__What to do__
The entries below contain a stretch that opens with the line containing "[İntegral Mühendislik Twitter] (548, 1602)" and closes with the line containing "[Çorum - Merkez DemirDöküm Bayi Ücretsiz"; set down that stretch exactly, both ends included, and nothing else.

__Material shown__
• • •

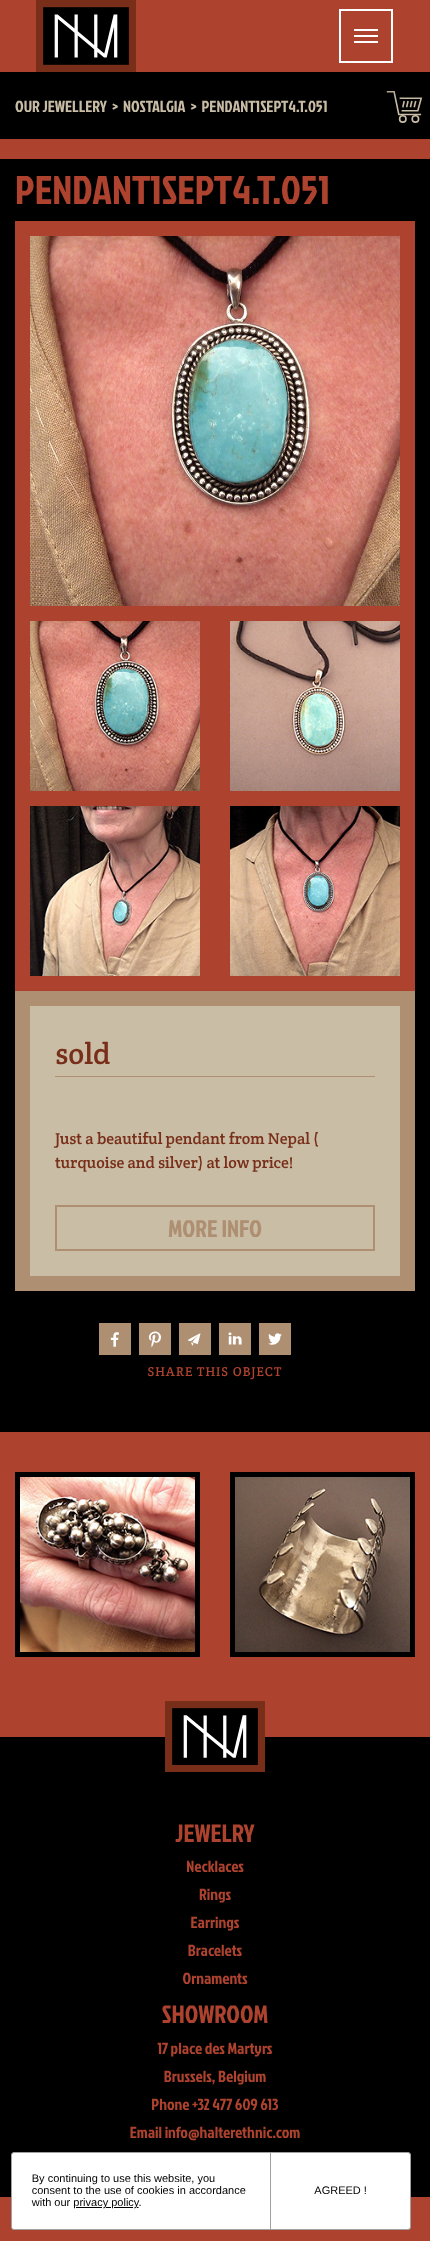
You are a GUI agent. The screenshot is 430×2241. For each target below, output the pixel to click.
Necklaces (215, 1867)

• • •

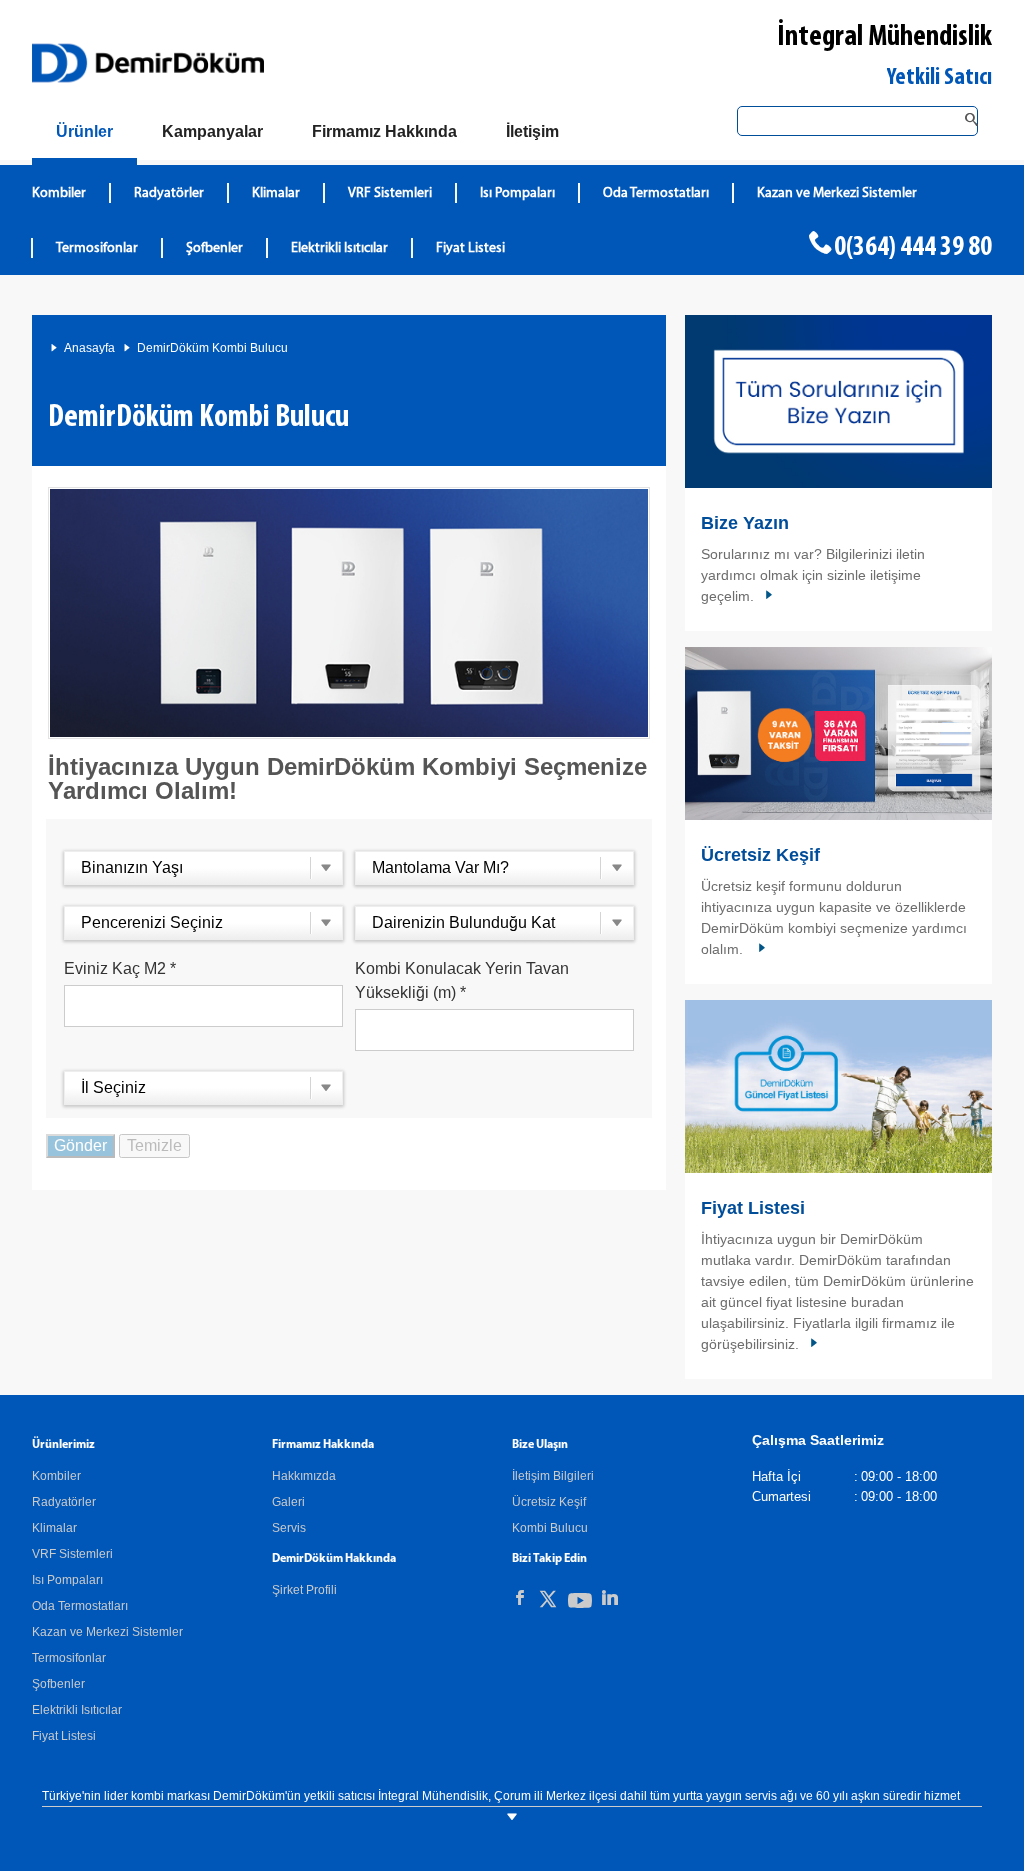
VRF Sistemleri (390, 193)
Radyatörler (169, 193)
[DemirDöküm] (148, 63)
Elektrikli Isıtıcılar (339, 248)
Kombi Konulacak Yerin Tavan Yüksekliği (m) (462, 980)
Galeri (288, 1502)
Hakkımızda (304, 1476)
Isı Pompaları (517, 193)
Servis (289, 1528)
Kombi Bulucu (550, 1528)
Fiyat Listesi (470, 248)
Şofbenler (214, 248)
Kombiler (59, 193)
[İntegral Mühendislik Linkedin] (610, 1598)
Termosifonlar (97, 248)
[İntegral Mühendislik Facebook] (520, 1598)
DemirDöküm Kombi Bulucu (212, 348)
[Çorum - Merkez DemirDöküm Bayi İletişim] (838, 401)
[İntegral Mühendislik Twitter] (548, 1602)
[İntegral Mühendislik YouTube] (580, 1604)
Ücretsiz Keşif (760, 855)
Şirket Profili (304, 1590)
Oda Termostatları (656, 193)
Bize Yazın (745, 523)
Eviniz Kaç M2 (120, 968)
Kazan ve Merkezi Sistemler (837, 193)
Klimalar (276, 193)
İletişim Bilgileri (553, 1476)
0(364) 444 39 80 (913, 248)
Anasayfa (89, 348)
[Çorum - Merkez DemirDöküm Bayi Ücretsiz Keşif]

• • •

__Solution for this exercise__
[İntegral Mühendislik Twitter] (548, 1602)
[İntegral Mühendislik YouTube] (580, 1604)
Ücretsiz Keşif (760, 855)
Şirket Profili (304, 1590)
Oda Termostatları (656, 193)
Bize Yazın (745, 523)
Eviniz Kaç M2 (120, 968)
Kazan ve Merkezi Sistemler (837, 193)
Klimalar (276, 193)
İletişim Bilgileri (553, 1476)
0(364) 444 39 80 (913, 248)
Anasayfa (89, 348)
[Çorum - Merkez DemirDöküm Bayi Ücretsiz Keşif]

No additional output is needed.